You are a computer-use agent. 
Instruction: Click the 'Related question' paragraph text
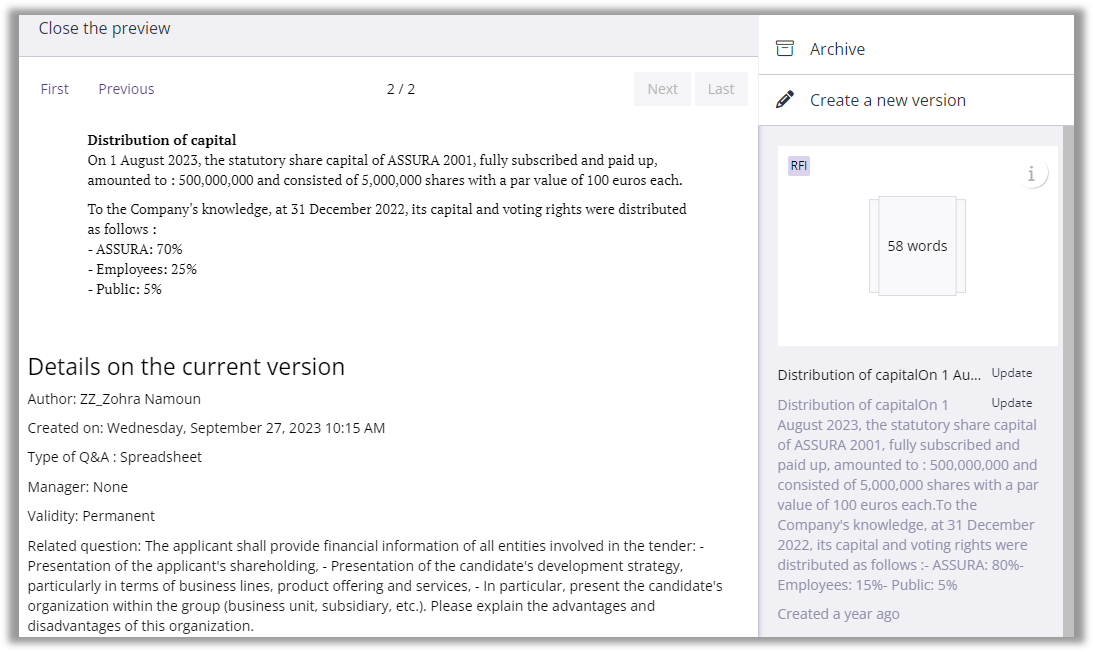pos(375,586)
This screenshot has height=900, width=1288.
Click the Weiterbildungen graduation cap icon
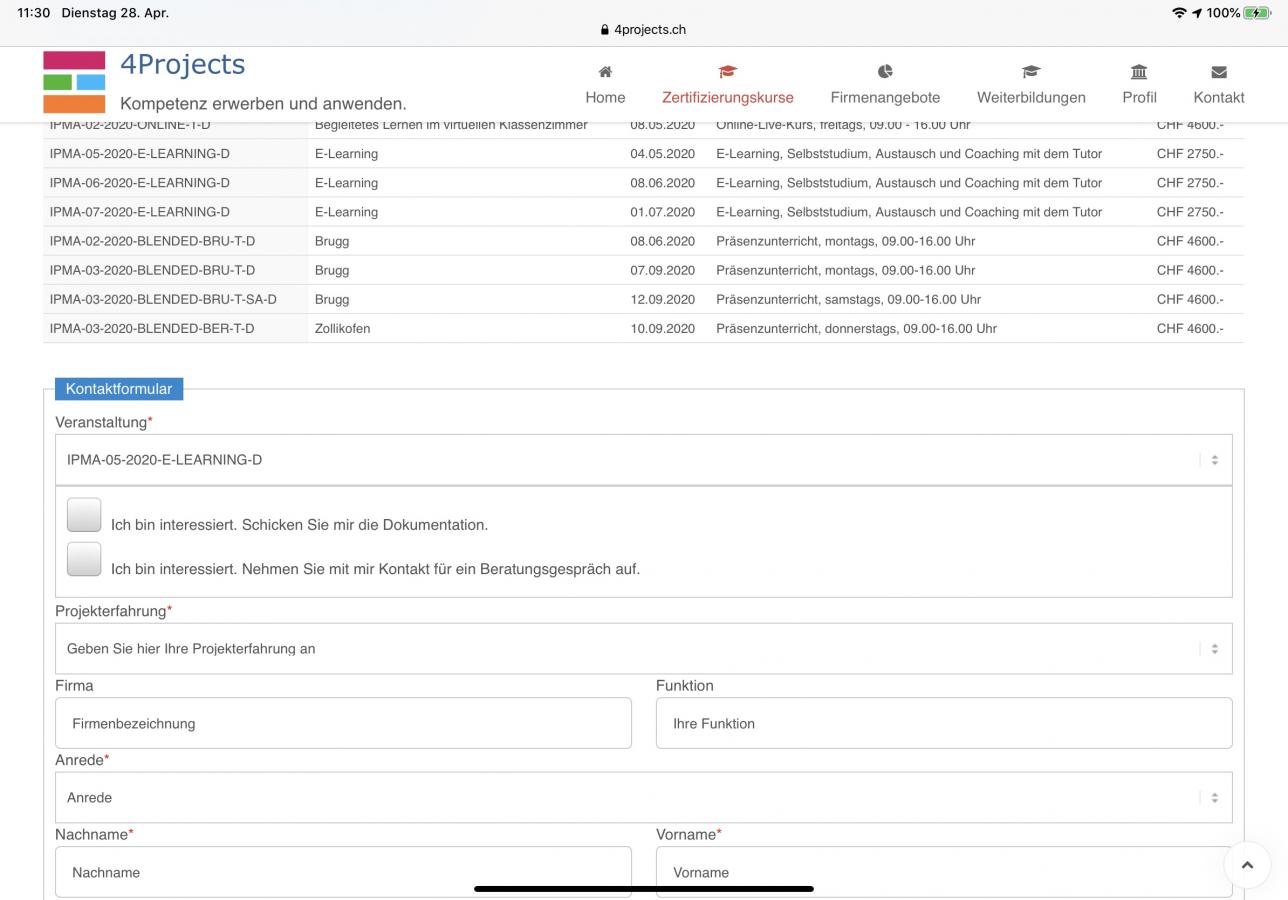tap(1031, 72)
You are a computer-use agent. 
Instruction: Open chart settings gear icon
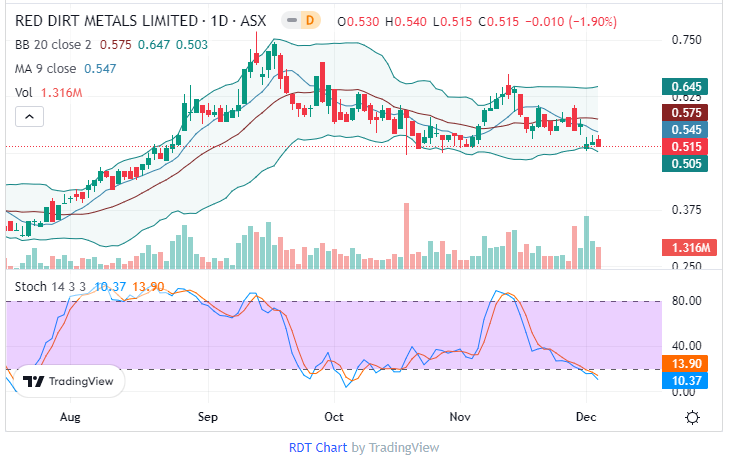tap(692, 416)
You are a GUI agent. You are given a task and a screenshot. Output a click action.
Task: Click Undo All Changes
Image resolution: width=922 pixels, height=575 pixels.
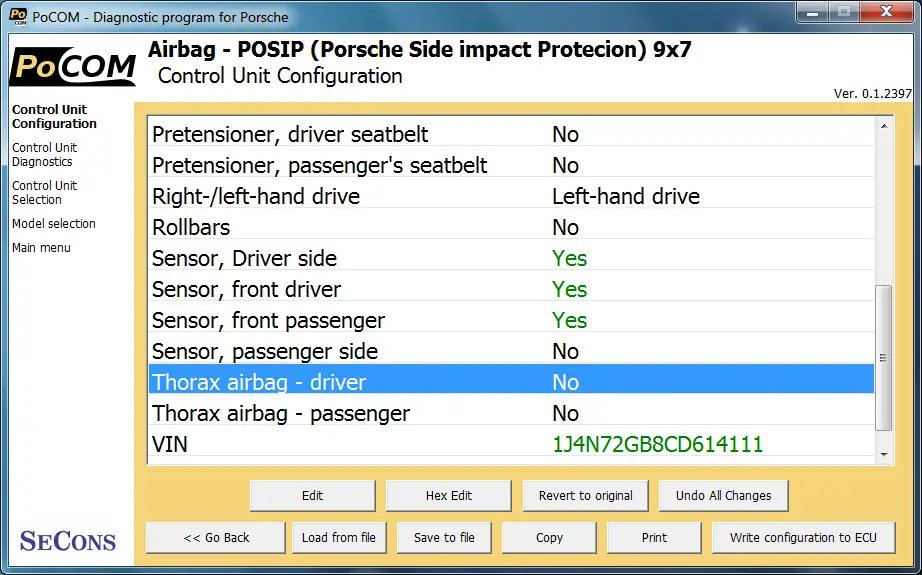pos(723,496)
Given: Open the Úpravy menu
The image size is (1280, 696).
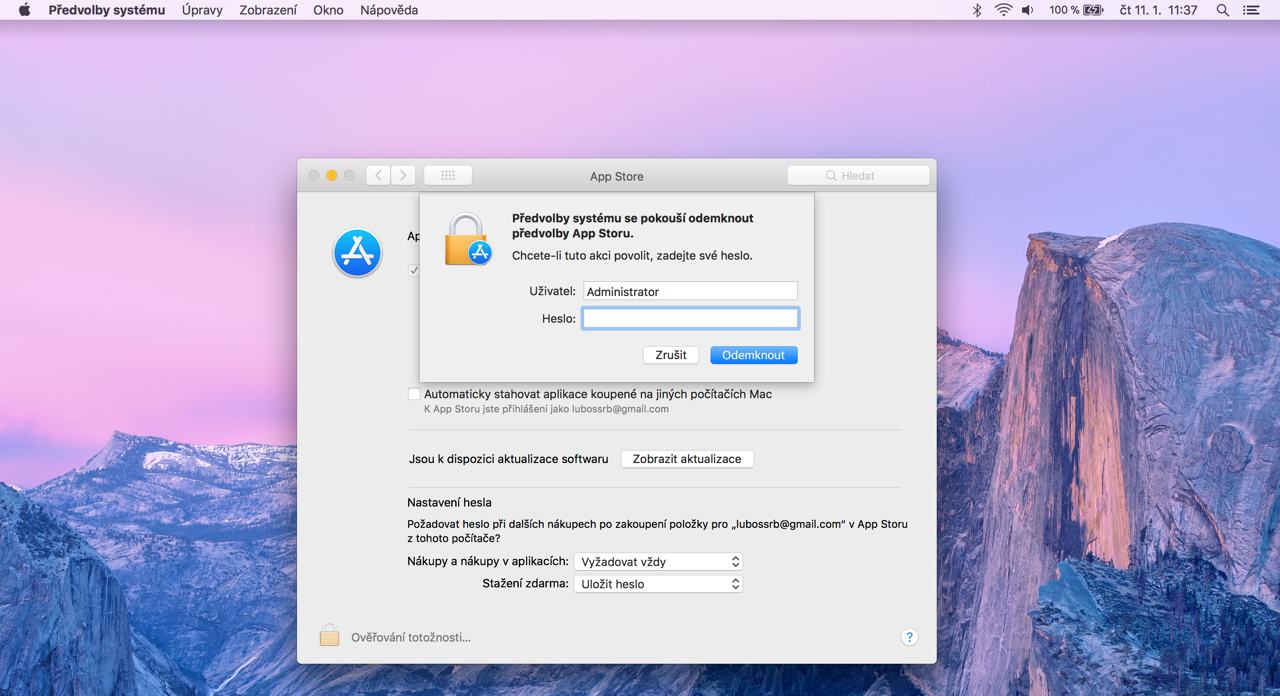Looking at the screenshot, I should coord(202,10).
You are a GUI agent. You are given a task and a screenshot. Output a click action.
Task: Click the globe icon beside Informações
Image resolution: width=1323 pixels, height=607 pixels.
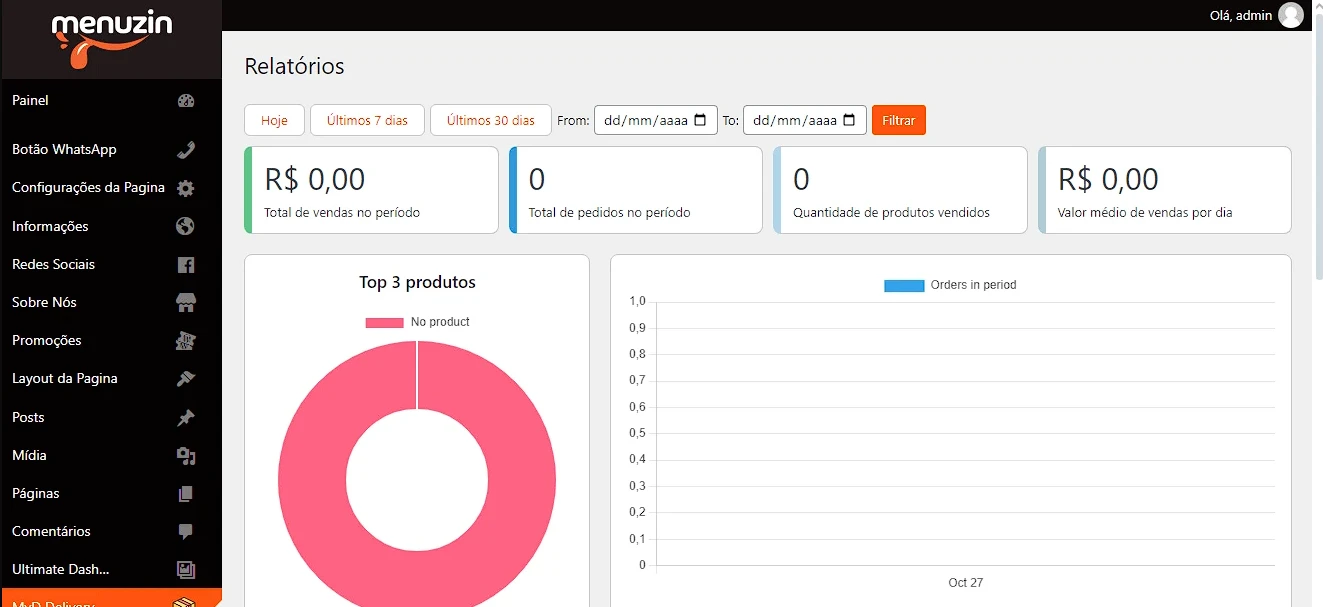(185, 226)
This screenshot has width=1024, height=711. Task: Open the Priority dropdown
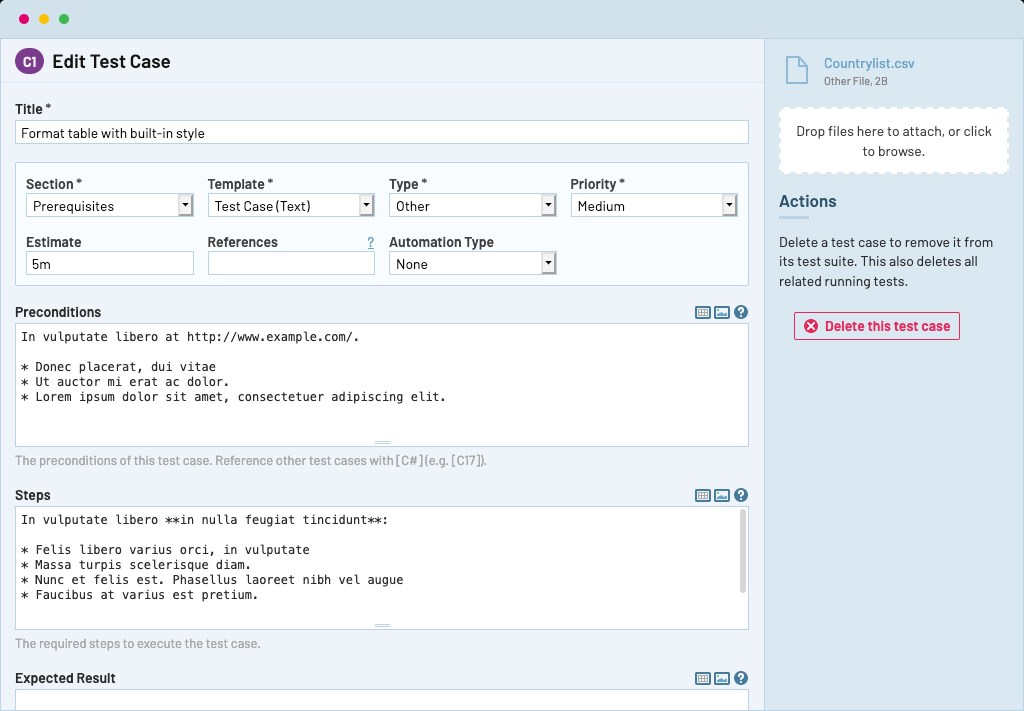pos(729,205)
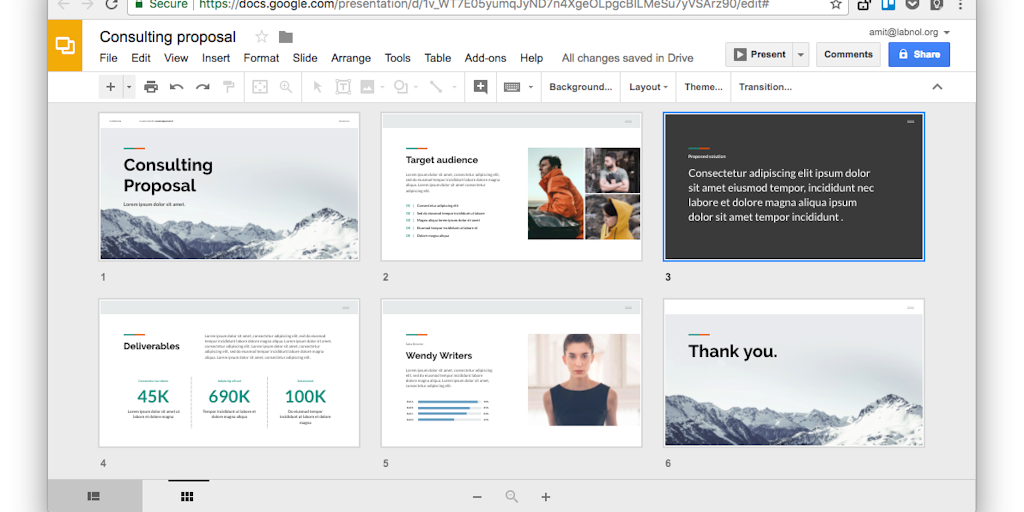Open the Arrange menu

click(351, 58)
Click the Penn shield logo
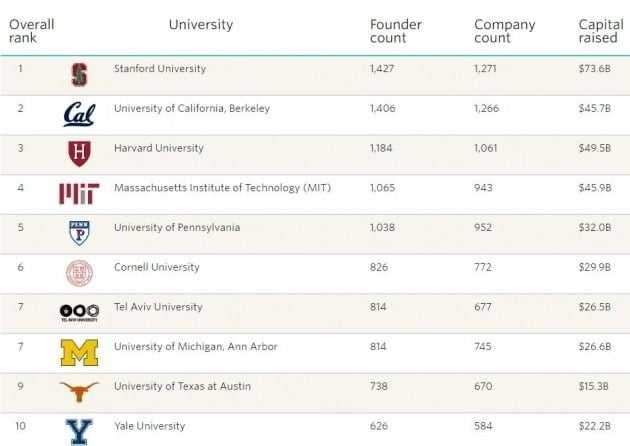The width and height of the screenshot is (630, 446). click(x=79, y=232)

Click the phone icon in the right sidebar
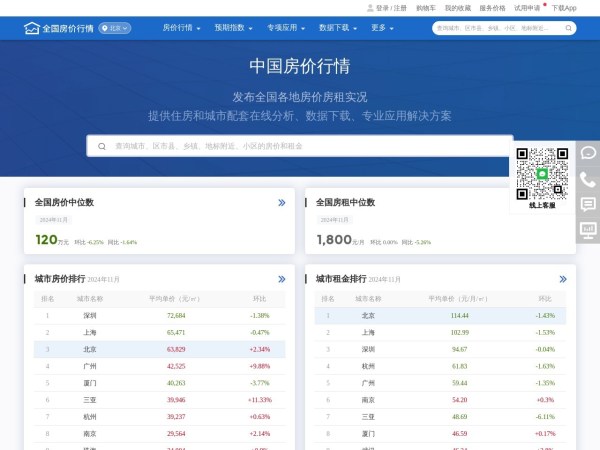pos(588,179)
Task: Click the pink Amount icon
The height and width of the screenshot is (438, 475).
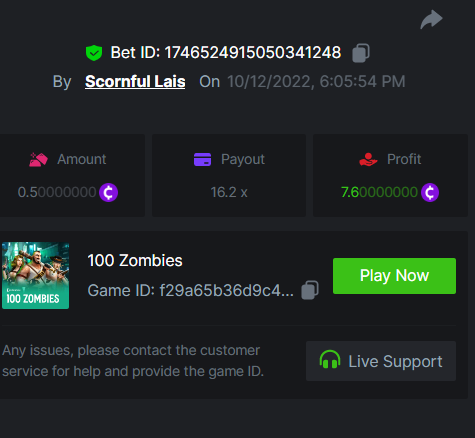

• Assignment
In the copy, include every line of the records exactly and none of the images.

• Exercise response
You are a computer-use agent. 
Instruction: Click the 'Related question' paragraph text
pos(375,586)
This screenshot has height=900, width=1288.
Click the Weiterbildungen graduation cap icon
tap(1031, 72)
You are a computer-use agent. 
Instruction: Open chart settings gear icon
tap(692, 416)
You are a GUI agent. You are given a task and a screenshot. Output a click action.
Task: Click Undo All Changes
Image resolution: width=922 pixels, height=575 pixels.
pos(723,496)
Given: Open the Úpravy menu
The image size is (1280, 696).
Looking at the screenshot, I should coord(202,10).
You are a GUI agent. You are given a task and a screenshot. Output a click action.
Task: Click the globe icon beside Informações
Image resolution: width=1323 pixels, height=607 pixels.
(185, 226)
This screenshot has width=1024, height=711. Task: Open the Priority dropdown
pos(729,205)
Open the Arrange menu

click(351, 58)
Click the Penn shield logo
The width and height of the screenshot is (630, 446). click(x=79, y=232)

Click the phone icon in the right sidebar
pos(588,179)
Task: Click the pink Amount icon
The height and width of the screenshot is (438, 475).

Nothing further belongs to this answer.